Qualquer caiçara sabia fazer balaios (Arquivo JRS) |
Do alto da Praia da Fortaleza, quase na badeja, antes da Pedra da Igreja e do Morro da Anta, se avistava toda o largo que ficava entre a Ilha Anchieta e a Praia Dura. Foi onde meu pai escolheu para fazer a nossa casa, na mesma época em que o homem chegava na Lua. Em volta ficavam as roças de mandioca, canavial, bananal e muito mato fechado.
Da porta e da janela da casa, em dia de chuva, enquanto papai fazia balaios, a gente olhava o mar. Do terreiro, debaixo de uma frondosa aroeira, em dia de sol, a mesma visão nos extasiava. De vez em quando, ao longe, um navio passava desenrolando um cordão de fumaça preta. Canoeiros se teciam em qualquer dia, exceto quando o tempo estava “ruim”, com vagas espumantes desde a Lage Grande. “Aquele traquete branco é do Joaquim Silvino. O outro, vindo pelo Canto do Cambiá, é o Cândido”; “O tio Clemente está saindo agora para a Praia do Lázaro. Vai vender coco verde”.
Nosso vizinho mais perto era o Dário Barreto. Para alcançar a sua casa, bastava atravessar uma grota de bananeiras e depois um sapezal, onde olhos d’águas nos encantavam. Alguns anos mais tarde o Toninho Caipira nos superou, construindo no Morro do Tatu. “Que lugar longe, credo!”.
Naquela casa, “logo acabada graças ao pitirão”, nós ouvimos da mamãe muitas histórias. Parece que foi ontem esses bons momentos!
Num entardecer, olhando para as praias à nossa frente, ela nos indicou uma pequena faixa de areia que recebia os últimos raios do Sol:
- Lá fica a Toca da Serpente. É a Praia da Sununga. Agora não tem mais esse bicho lá; um padre, a poder de muita reza e benzimento, tocou ela para o mar afora. Nunca mais voltou. É caso verdadeiro; vem dos antigos. Um dia nós vamos lá ver. A toca chora até hoje porque viu muito sofrimentos.

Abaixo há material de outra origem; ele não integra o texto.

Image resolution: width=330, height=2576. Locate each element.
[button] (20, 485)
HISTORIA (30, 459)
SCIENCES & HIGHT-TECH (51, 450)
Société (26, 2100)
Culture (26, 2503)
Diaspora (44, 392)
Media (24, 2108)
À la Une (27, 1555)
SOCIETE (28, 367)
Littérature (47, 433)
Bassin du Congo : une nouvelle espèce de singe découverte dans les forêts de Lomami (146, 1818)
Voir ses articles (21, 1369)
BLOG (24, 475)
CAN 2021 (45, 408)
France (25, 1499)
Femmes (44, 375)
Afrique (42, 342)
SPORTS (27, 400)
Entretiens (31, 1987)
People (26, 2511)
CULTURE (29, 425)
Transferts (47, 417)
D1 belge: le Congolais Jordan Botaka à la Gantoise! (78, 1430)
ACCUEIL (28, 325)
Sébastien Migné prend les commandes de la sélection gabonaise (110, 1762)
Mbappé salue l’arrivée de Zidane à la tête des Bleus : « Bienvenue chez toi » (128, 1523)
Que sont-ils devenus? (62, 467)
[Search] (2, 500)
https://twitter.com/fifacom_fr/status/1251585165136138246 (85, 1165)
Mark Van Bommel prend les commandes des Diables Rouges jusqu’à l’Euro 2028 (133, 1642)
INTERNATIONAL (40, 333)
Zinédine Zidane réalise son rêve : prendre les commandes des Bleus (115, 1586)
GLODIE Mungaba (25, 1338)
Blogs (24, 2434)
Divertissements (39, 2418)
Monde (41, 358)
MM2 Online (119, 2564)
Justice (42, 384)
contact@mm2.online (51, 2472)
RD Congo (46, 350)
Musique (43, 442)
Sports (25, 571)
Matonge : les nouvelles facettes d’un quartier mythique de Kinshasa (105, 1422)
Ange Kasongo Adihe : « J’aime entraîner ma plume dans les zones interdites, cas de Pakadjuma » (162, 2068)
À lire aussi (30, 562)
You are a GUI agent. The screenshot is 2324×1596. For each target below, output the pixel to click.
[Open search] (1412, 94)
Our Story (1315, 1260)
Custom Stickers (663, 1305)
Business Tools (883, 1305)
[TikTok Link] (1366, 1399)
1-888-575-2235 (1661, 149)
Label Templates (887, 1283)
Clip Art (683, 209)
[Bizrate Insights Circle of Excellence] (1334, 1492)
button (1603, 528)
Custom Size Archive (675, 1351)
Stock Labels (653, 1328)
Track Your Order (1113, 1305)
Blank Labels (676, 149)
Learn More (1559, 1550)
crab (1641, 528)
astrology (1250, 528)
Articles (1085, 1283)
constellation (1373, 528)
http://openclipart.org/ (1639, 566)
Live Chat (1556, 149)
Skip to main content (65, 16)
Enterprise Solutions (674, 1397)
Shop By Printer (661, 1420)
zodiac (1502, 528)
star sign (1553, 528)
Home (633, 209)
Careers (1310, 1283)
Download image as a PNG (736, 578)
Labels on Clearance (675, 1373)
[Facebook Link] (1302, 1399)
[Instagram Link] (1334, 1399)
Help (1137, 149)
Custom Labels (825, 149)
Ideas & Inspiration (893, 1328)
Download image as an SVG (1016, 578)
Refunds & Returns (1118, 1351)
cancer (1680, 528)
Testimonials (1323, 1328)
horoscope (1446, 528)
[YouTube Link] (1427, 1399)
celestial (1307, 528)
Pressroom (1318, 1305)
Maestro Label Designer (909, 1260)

Eu ficava imaginando a tal serpente. Não devia ser como cobra. A gente estava enjoado de ver tantas delas por ali, nos roçados... Logo resolvi isso: a tal serpente devia ser como o dragão do quadro de São Jorge que a tia Maria da Barra tinha no seu oratório. Agora sim! Era de meter medo!
- Mas conta melhor essa história, mamãe!
- Tá bom! Era só alguém se aproximar que o mar ficava bravo, enxotando qualquer um por mais valente que fosse. Só moça nova chegava e não acontecia nada. Parecia até que alguma coisa chamava elas para a toca que fica no canto da praia. E de lá nunca mais voltavam, deixando os familiares desconsolados pelas perdas. Muita gente perdeu filha naquele lugar. Dentro da toca, bem no fundo, tem um buraco que desce muito. Até hoje ninguém nunca teve coragem de chegar perto dele. Era de onde saía o bicho. Cruz-credo!
E eu me via com medo de sonhar de noite com coisa tão medonha. Porém, quem resiste a uma boa história?
- Conta mais! Conta o resto!
- Era como uma cobra gigante, gosmenta como uma lesma. De uma bocada já engolia uma moça. Depois sumia no buraco, fazendo por um bom tempo uns barulhos medonhos. Tem gente que diz que, nas noites de lua cheia, aquela imensidão nojenta rolava na areia da Sununga e provocava ondas de lamber o jundu. Desde antes do tempo dos índios já era assim. A sorte é que o nosso bom Deus enviou padres para esse lugar. Foi um deles, por nome de José de Anchieta, quem expulsou a serpente daquela toca. Graças a esse santo homem nenhuma moça nunca mais foi tocada nesse lugar.
- Só isso?!?
- Tem mais coisa sim, mas é história pra gente grande. O que eu vou contar pra vocês ninguém precisa saber, tá bom? Nem o pai de vocês, ouviram? A Maria Peres, que ainda é viva e mora perto da Sununga, já disse que aquela criatura era encantada: de vez em quando se transformava num homem bonito e visitava as moças nas madrugadas. As más línguas garantem que, ainda hoje, depois de tanto tempo, há nas imediações descendentes dessa criatura. Há quem jure aquilo ter sido praga de mãe. Eu acredito nisto!”.